▸ **Activity**
Entries follow. Give back exactly the lines starting at the one containing "Task: Switch to the Satellite map view" and ending at the one containing "Given: Click the search field showing 不动产智治", and no other lines.

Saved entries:
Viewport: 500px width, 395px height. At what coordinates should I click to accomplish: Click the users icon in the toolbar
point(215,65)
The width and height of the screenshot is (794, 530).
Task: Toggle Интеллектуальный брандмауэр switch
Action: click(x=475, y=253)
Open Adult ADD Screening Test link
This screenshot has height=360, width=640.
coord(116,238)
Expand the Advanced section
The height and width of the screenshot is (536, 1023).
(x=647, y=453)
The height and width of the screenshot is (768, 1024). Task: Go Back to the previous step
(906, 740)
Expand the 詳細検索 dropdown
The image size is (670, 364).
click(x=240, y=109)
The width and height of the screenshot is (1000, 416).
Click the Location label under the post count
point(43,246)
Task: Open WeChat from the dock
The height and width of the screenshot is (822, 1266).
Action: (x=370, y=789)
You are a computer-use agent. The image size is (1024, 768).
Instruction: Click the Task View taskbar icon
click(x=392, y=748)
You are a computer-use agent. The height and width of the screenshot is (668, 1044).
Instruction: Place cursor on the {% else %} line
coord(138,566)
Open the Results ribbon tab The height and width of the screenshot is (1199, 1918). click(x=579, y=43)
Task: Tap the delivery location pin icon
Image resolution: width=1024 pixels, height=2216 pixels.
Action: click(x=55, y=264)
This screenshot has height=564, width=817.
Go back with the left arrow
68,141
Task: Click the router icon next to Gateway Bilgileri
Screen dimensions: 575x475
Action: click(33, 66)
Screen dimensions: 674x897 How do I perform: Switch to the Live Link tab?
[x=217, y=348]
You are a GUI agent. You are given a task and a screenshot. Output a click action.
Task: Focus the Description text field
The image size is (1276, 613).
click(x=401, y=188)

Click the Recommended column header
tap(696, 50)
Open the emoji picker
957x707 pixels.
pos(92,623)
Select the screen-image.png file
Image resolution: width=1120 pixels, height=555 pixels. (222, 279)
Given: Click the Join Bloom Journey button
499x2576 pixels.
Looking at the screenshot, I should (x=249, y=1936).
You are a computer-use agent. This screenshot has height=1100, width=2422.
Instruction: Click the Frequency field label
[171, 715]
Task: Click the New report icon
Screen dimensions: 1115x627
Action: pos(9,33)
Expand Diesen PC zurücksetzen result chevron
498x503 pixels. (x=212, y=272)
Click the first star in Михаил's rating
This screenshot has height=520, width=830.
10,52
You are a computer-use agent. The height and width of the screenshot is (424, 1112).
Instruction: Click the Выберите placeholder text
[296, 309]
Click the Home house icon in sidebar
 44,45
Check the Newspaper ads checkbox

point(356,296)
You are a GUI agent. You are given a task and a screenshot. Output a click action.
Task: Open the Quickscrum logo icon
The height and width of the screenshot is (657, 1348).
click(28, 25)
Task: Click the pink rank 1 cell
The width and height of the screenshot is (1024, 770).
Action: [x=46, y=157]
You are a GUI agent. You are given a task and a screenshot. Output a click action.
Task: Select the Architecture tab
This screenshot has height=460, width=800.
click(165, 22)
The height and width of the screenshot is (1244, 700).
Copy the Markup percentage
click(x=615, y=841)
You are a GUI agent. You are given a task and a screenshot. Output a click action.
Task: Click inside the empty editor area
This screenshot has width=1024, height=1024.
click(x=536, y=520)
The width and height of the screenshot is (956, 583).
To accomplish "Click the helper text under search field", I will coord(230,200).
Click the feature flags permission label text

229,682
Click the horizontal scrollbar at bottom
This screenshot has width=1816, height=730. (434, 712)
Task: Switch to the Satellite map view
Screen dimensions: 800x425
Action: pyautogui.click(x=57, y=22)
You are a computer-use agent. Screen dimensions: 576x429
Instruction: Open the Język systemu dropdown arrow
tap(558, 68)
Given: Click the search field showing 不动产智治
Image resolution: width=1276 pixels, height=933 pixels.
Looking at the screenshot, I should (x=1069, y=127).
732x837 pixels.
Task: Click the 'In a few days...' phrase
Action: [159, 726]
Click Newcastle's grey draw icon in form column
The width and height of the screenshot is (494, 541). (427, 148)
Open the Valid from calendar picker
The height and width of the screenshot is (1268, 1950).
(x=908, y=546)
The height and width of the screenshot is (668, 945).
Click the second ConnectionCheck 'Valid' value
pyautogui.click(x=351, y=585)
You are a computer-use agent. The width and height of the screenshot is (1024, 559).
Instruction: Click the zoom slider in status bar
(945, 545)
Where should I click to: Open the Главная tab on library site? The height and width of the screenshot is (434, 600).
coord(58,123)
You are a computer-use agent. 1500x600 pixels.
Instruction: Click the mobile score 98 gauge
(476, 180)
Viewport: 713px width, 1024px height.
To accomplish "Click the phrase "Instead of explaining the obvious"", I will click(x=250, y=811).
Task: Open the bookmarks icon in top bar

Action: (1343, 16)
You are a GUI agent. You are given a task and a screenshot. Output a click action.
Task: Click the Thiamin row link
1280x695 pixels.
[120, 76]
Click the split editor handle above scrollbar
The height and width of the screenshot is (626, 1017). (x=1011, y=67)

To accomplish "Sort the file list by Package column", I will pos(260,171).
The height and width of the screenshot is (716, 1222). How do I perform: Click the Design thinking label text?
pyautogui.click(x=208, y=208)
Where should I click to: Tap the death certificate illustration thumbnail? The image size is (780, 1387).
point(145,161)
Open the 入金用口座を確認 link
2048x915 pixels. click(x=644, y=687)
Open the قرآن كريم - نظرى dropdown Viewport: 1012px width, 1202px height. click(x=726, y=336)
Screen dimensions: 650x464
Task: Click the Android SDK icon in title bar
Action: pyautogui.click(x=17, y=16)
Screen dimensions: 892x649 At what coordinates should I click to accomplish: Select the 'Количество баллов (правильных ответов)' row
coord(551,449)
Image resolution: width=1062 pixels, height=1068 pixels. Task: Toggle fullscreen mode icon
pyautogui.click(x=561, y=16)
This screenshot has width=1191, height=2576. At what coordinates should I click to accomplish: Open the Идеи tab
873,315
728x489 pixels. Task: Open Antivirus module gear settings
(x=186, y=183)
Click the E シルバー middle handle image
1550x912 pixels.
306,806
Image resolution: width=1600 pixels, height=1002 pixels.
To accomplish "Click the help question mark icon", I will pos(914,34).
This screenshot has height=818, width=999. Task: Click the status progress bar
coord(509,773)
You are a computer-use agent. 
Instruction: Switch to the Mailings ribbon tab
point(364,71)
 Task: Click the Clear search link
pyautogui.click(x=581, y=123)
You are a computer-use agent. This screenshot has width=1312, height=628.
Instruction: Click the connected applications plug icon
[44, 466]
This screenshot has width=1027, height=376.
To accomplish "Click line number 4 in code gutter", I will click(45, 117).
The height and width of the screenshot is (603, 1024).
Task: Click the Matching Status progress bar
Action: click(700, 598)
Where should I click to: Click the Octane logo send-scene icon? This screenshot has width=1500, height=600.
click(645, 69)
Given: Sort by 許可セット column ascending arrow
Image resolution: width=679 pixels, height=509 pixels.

▸ **The completed task**
Task: Switch to the Satellite map view
Screen dimensions: 800x425
Action: pyautogui.click(x=57, y=22)
You are a computer-use agent. Screen dimensions: 576x429
Instruction: Open the Język systemu dropdown arrow
tap(558, 68)
Given: Click the search field showing 不动产智治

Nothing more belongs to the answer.